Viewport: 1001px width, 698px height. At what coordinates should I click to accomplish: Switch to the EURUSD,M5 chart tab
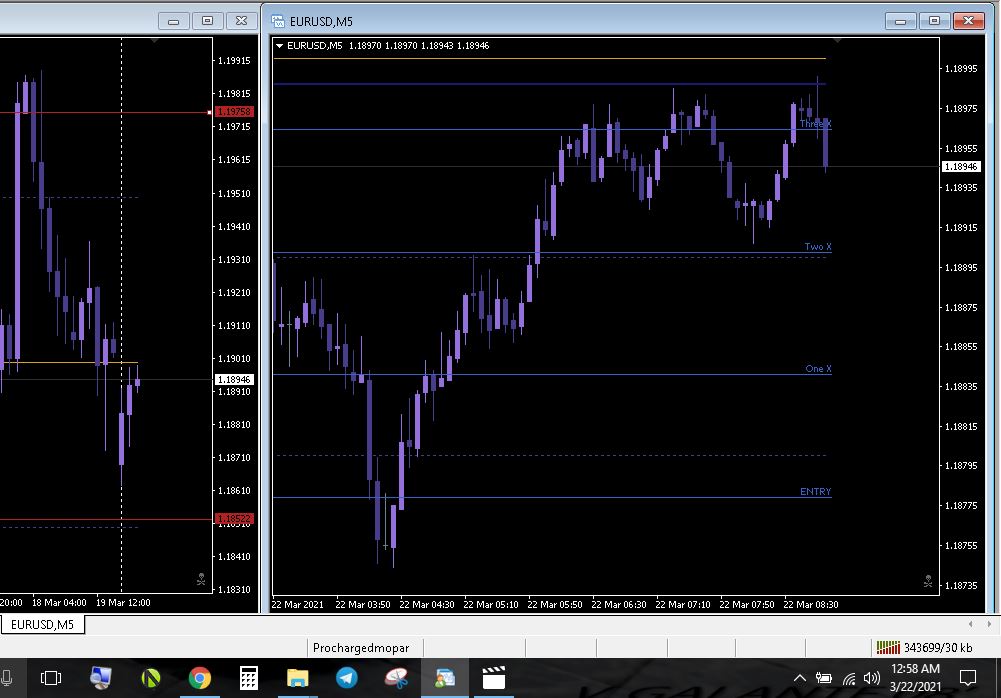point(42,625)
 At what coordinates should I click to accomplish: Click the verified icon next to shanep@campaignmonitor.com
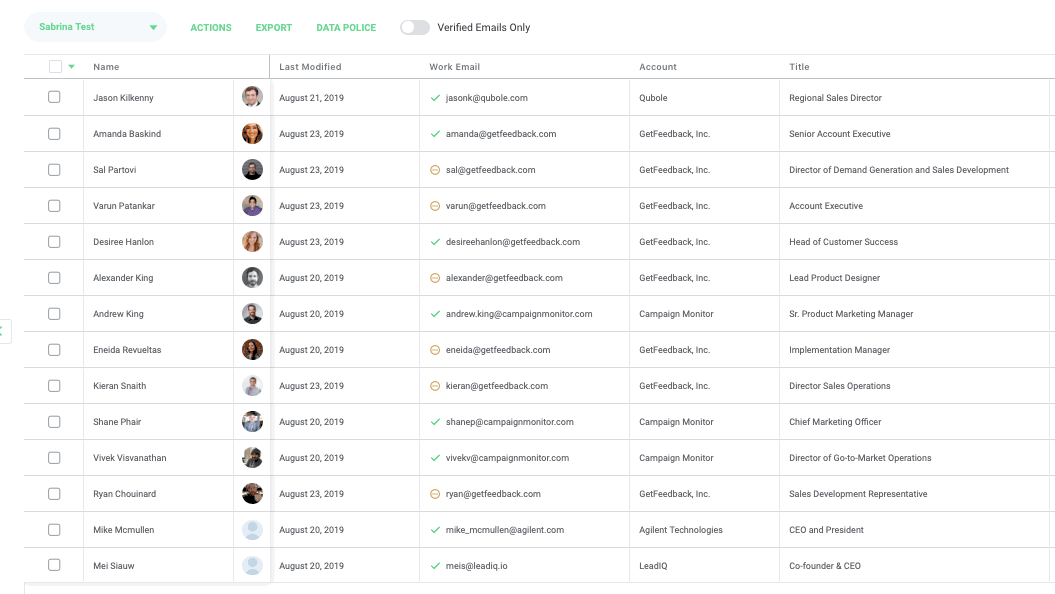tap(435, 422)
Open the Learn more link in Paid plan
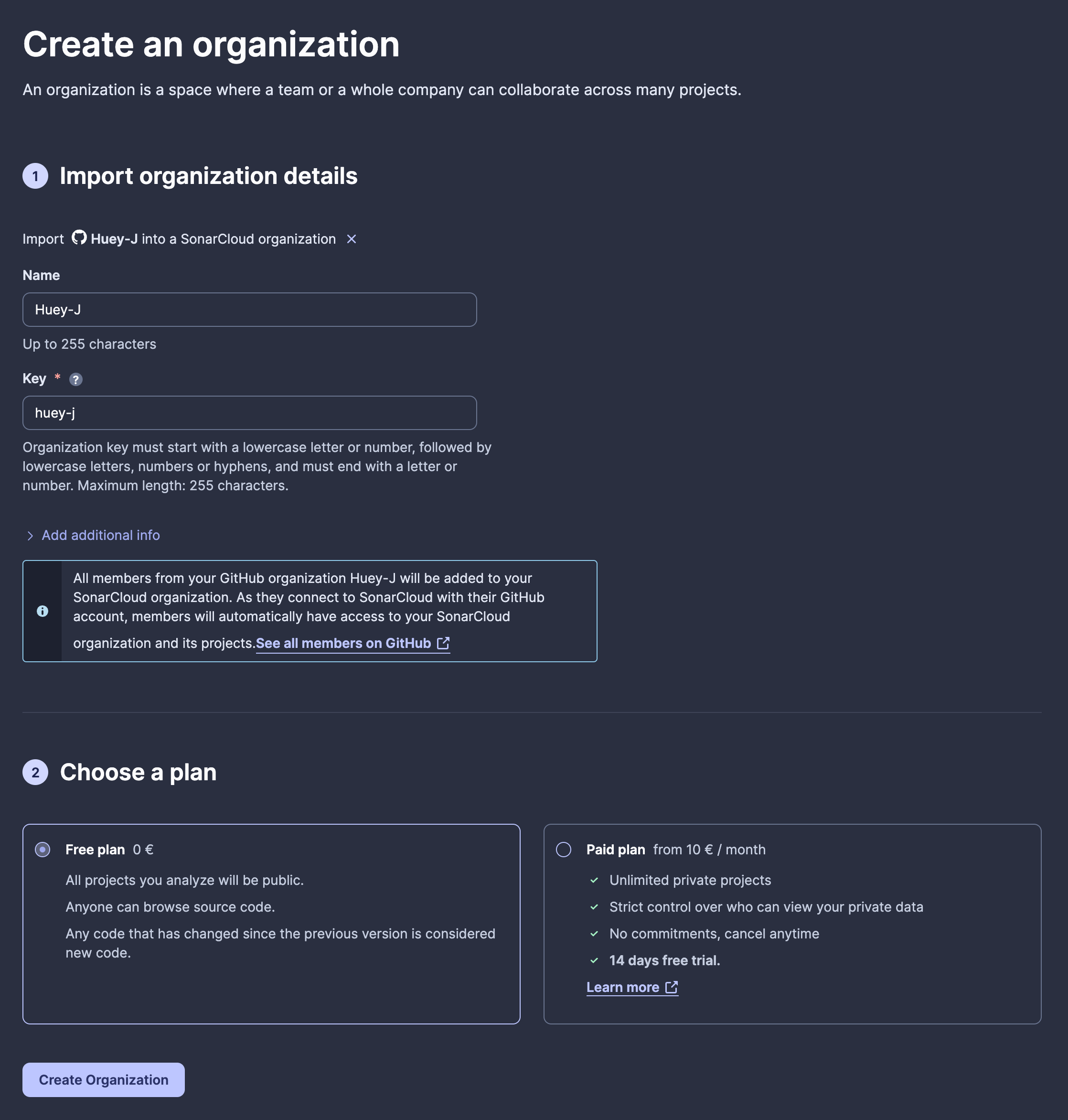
• • • •
What you need to do
Extract every one of the lines above word for word, leaving the pictures out of your answer.

Worked solution
Viewport: 1001px width, 698px height. At what coordinates should I click to accomplish: Switch to the EURUSD,M5 chart tab
point(42,625)
 At what coordinates should I click to accomplish: Click the verified icon next to shanep@campaignmonitor.com
tap(435, 422)
Open the Learn more link in Paid plan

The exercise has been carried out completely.